この部屋に、花巻と遊びにきたこと。3人で、手に余るほど多く出された連休の課題に取り組むつもりだったこと。
けれど横のテレビでは、終始映画のDVDが再生されていたこと。今は電源が落とされて真っ暗である。
確か、となまえは思い出す。確か、勉強に飽きて、わたしはベッドでごろごろしていたのだ。適当に目についた漫画を手にとって読んでいた。登場人物たちが言葉巧みに騙し合いをする話で、世界観がよく飲み込めないままに3巻まで読んで、飽きて、気付いたら花巻と松川も両側に寝転んでいて、すごく狭い、と思いながら、「これは両手に華ですなぁ」と笑って言ったのだ。
それ以降の記憶は曖昧である。
ゆっくりと上半身を起こすと、頭が鉛のように重かった。
花巻の姿が見当たらない。ということは、もう帰ったのだろうか。
そして私は、松川と一緒のベッドに残されています、と。
はて、と頭を傾げた後、そろそろと毛布の中の自分の姿を確認した。遊びに来た時のまま、変わらない格好だ。序でに松川の衣服もみるが、白Tにスエットとは言え着衣である。
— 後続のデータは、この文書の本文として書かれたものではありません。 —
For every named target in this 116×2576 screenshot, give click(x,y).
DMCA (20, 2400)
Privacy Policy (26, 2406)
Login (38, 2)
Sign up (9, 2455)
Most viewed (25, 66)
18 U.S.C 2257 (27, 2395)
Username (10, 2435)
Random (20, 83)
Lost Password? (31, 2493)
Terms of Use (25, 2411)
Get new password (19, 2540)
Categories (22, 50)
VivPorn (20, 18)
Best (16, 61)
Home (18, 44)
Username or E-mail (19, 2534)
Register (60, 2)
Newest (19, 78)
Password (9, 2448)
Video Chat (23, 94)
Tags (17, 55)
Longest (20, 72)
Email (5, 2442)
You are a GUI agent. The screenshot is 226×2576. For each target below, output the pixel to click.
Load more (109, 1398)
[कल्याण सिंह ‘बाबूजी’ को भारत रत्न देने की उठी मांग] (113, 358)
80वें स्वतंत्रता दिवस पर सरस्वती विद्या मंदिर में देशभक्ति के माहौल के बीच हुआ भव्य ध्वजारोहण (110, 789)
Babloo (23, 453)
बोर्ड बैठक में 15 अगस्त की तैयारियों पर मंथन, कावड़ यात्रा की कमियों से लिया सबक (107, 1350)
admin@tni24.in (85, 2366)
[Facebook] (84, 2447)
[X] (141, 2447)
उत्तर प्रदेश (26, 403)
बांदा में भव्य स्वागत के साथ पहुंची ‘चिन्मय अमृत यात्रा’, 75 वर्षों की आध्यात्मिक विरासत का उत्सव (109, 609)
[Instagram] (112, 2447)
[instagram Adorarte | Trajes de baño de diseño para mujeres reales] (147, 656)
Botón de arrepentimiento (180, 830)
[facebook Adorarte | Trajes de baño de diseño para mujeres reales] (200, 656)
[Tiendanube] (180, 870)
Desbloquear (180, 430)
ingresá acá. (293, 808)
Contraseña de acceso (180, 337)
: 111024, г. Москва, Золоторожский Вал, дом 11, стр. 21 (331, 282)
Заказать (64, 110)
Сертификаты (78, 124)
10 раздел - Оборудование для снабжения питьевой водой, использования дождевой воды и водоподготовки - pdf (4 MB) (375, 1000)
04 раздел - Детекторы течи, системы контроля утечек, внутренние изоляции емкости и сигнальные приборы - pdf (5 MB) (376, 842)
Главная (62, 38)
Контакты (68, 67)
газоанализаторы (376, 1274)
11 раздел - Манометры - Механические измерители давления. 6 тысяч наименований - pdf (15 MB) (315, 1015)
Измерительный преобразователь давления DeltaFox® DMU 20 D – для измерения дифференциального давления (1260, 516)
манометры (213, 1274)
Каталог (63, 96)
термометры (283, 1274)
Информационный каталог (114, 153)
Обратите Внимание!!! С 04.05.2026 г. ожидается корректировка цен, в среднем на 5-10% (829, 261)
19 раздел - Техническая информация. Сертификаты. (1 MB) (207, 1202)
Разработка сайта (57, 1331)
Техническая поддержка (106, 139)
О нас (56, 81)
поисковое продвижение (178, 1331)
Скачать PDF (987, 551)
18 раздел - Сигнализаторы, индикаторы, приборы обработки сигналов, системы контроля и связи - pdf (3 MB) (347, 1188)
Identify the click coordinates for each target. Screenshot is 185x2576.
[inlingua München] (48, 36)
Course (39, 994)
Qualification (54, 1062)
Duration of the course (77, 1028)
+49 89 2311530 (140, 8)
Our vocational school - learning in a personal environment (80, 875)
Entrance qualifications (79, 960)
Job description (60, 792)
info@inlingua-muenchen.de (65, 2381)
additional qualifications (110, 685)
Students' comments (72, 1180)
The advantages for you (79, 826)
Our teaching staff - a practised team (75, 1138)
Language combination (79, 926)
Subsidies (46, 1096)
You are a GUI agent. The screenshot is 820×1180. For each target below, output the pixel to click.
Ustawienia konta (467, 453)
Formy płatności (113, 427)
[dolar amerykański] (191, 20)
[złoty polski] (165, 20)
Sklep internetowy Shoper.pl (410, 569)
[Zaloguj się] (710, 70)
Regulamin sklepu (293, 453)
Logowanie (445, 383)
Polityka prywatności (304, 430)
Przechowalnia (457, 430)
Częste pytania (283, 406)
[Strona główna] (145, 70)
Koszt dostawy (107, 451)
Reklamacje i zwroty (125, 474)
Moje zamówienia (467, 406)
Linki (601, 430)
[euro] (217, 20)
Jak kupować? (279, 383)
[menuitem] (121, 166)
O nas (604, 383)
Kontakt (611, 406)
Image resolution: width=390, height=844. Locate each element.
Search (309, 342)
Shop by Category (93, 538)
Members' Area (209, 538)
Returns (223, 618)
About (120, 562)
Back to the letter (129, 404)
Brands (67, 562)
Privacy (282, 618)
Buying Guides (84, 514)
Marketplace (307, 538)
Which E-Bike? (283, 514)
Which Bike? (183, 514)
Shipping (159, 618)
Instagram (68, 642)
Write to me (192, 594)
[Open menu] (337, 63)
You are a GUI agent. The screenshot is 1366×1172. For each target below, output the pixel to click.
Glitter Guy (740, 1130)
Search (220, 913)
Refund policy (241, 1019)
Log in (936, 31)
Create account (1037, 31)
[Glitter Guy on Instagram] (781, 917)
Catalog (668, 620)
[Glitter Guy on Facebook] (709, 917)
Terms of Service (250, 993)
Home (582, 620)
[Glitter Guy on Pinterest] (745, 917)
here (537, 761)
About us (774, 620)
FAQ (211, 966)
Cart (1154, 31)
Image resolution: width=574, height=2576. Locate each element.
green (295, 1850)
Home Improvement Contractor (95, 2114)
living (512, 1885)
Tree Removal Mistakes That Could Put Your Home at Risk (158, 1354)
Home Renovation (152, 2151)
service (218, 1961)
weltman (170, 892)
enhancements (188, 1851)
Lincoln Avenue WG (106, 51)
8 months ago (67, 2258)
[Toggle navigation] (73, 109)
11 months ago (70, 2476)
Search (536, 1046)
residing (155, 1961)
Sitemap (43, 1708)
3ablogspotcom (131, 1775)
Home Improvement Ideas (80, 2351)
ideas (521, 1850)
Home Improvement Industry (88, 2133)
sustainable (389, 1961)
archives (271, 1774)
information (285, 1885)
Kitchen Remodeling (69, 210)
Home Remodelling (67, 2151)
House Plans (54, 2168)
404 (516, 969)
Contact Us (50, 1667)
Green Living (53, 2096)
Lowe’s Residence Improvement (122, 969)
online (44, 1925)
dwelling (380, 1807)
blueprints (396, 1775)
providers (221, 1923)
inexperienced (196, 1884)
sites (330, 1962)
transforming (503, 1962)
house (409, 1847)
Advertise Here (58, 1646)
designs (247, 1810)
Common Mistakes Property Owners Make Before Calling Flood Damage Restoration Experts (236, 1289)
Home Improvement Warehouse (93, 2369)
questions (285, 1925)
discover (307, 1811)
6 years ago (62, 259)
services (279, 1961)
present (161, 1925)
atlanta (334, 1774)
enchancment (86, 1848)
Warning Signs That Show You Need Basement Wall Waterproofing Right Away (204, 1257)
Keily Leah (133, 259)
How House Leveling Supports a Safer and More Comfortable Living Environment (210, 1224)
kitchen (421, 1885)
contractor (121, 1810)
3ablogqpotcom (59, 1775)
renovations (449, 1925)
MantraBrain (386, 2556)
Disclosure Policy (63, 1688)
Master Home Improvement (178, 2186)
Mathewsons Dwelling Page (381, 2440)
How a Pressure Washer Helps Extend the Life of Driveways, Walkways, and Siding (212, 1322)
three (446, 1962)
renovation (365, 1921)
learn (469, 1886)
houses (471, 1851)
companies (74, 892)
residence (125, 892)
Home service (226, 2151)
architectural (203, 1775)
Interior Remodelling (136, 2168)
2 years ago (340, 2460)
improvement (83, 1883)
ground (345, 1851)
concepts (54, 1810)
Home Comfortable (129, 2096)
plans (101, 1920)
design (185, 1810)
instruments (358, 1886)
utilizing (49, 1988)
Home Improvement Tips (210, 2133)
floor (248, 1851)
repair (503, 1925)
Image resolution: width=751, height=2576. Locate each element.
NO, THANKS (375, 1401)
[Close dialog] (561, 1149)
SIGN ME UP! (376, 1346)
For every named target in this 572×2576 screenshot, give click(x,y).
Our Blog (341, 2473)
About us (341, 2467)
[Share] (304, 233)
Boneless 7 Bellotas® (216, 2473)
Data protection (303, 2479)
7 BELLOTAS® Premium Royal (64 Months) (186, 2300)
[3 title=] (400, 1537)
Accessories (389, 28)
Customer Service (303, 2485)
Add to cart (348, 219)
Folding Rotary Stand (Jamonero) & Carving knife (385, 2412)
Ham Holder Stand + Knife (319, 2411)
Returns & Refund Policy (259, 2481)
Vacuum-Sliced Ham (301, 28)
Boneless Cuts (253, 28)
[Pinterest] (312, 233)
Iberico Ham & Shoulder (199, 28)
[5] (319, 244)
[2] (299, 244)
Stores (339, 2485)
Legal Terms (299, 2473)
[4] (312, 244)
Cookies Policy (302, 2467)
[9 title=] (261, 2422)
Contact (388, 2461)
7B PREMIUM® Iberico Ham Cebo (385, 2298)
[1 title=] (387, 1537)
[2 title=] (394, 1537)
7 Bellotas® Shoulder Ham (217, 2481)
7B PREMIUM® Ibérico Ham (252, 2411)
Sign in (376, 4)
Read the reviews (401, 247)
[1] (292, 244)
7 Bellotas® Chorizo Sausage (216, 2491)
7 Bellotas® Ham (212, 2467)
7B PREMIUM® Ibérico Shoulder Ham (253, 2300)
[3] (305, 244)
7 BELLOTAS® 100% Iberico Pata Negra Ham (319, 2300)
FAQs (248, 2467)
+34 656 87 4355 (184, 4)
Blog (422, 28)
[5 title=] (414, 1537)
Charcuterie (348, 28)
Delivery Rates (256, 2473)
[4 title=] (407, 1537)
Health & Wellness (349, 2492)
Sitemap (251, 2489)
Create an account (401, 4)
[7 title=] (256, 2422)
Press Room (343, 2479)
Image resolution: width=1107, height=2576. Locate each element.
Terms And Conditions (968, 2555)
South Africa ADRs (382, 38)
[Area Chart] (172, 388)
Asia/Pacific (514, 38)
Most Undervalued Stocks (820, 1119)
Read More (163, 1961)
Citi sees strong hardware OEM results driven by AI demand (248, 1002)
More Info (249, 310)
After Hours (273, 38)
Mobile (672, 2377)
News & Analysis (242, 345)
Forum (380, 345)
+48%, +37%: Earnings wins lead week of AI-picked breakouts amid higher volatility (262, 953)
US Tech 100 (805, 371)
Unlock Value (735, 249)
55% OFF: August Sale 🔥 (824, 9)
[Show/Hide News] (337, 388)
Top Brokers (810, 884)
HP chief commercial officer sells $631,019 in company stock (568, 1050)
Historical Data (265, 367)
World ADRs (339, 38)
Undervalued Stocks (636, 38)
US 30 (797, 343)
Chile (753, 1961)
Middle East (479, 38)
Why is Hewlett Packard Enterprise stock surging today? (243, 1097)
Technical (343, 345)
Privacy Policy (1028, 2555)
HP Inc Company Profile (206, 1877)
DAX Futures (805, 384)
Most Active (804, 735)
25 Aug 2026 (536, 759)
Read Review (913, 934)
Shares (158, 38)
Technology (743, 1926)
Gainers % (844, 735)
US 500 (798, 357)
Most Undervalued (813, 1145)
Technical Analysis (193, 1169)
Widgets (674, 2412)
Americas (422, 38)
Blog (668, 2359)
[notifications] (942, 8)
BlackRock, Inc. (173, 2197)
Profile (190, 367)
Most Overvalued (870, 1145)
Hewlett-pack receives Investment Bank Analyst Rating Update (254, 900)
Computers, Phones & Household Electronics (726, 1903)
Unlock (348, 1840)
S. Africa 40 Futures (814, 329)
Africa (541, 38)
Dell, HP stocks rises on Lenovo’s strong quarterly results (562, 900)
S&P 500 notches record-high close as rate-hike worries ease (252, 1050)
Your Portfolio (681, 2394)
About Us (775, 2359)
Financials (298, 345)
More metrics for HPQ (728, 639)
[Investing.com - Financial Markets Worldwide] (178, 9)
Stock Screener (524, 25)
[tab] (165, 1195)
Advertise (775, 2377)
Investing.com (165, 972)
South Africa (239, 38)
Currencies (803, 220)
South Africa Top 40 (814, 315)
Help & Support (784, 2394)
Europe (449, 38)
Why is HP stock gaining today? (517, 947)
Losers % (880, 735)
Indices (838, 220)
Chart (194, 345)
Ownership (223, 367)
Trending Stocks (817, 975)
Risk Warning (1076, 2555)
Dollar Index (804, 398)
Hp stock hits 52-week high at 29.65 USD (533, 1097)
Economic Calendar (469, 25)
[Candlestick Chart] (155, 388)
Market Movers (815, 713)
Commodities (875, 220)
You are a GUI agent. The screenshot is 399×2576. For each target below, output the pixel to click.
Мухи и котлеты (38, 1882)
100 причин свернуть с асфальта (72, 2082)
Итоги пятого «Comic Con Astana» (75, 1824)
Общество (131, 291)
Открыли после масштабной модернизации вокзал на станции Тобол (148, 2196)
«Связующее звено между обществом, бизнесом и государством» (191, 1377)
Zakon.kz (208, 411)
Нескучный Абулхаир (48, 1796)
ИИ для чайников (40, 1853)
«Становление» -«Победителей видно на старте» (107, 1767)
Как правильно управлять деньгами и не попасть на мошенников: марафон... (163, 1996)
「ですよね」と笑いを溢した。ここで何かを心配するのは余りにも滑稽だ。
もそもそと頭を掻く。シャワーを浴びたい、と思った。蒸し暑くはないが、寝汗をかいたようで、目には見えない膜がまとわりついているみたいで心地良くはない。
寝る前に此処でくつろいでいた記憶は遠い彼方。寝台という船に揺られて、いくつもの日付変更線を跨いで帰ってきたような気分だ。
あー、と腕を伸ばして倒れ込むと、曲げた指の関節が松川にぶつかった。